Là où les échelles salariales des deux provinces sont similaires en matière d’éducation, c’est dans le domaine des directeurs d’école. Par exemple, pour deux établissements similaires en termes de clientèle, le directeur de l’école secondaire Hormisdas-Gamelin, à Gatineau, reçoit un salaire annuel de 134 259 $, tandis que son homologue à la tête de l’école secondaire publique De La Salle, à Ottawa, a gagné 137 000 $ la dernière fois. année. Dans certains cas, du côté québécois, on propose même une rémunération légèrement supérieure.

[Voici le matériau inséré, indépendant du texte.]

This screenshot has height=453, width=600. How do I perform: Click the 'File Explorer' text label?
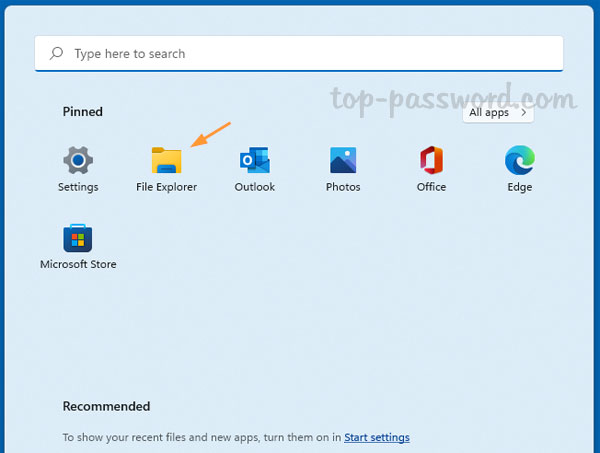(166, 187)
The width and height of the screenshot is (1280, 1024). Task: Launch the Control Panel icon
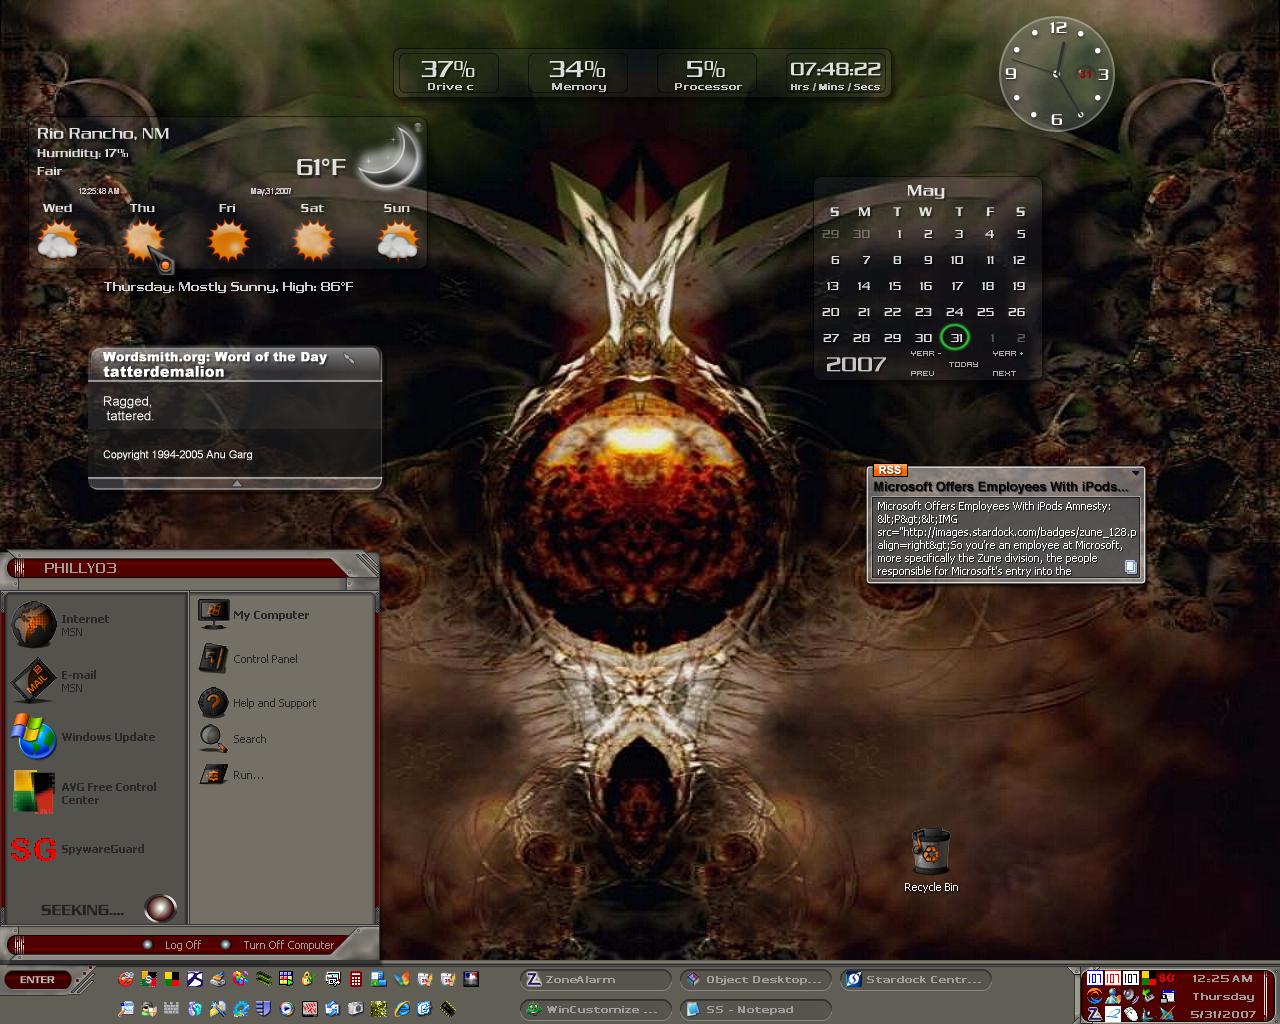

Une question difficile à analyser

Le Québec paie-t-il trop peu ses dirigeants ? L’Ontario les paie-t-il trop cher? Selon le professeur d’économie à l’Université du Québec à Montréal (UQAM), Philip Merrigan, la réponse à ces questions n’est pas tranchée puisque plusieurs aspects doivent être considérés.

« C’est un marché, un créneau où il n’y a pas beaucoup de personnes qui ont les compétences pour faire ces choses, le pourcentage de personnes pour ces postes est très faible. […] Et chez les anglophones, on remarque un peu plus de mobilité que chez les francophones, à cause de la langue, donc dans ce cas, la concurrence est plus forte. Cela peut expliquer les salaires plus compétitifs », explique-t-il.

Le spécialiste ajoute qu’historiquement, les contraintes budgétaires ont « de manière générale » toujours été plus prononcées au Québec, y compris en éducation, et qu’en contrepartie, les frais de scolarité sont plus élevés en Ontario.

« Il y a une combinaison de facteurs. Il existe également un ensemble de prestations (sociales) qui doivent être payées (collectivement) au Québec. […] Je n’ai jamais vu d’études scientifiques sur la question, c’est un problème assez complexe», poursuit le professeur, qui rappelle que les personnes concernées pourraient occuper des postes de direction dans d’autres types d’organisations.

Les salaires des cadres en éducation – comme dans d’autres domaines – diffèrent grandement d’une rive à l’autre de la rivière des Outaouais.

Les salaires des cadres en éducation – comme dans d’autres domaines – diffèrent grandement d’une rive à l’autre de la rivière des Outaouais. (Patrick Woodbury/Le Droit, Patrick Woodbury)

Selon lui, « si le salaire reflète la compétence, il faut payer plus pour avoir des personnes un peu plus compétentes ».

« Mais au Québec, il y a encore une barrière linguistique. D’un côté, on a besoin de francophones mais en même temps, ils sont moins enclins à aller ailleurs. L’ensemble de la culture francophone a, historiquement, toujours eu un peu moins de mobilité dans les postes », dit-il.

L’éternelle notion du coût de la vie – plus élevé en Ontario, notamment avec le marché immobilier – doit aussi être prise en compte pour expliquer en partie les écarts salariaux, pense M. Merrigan.

Bon nombre de travailleurs – les mêmes chez les gestionnaires – qui travaillent du côté ontarien habitent aussi en Outaouais.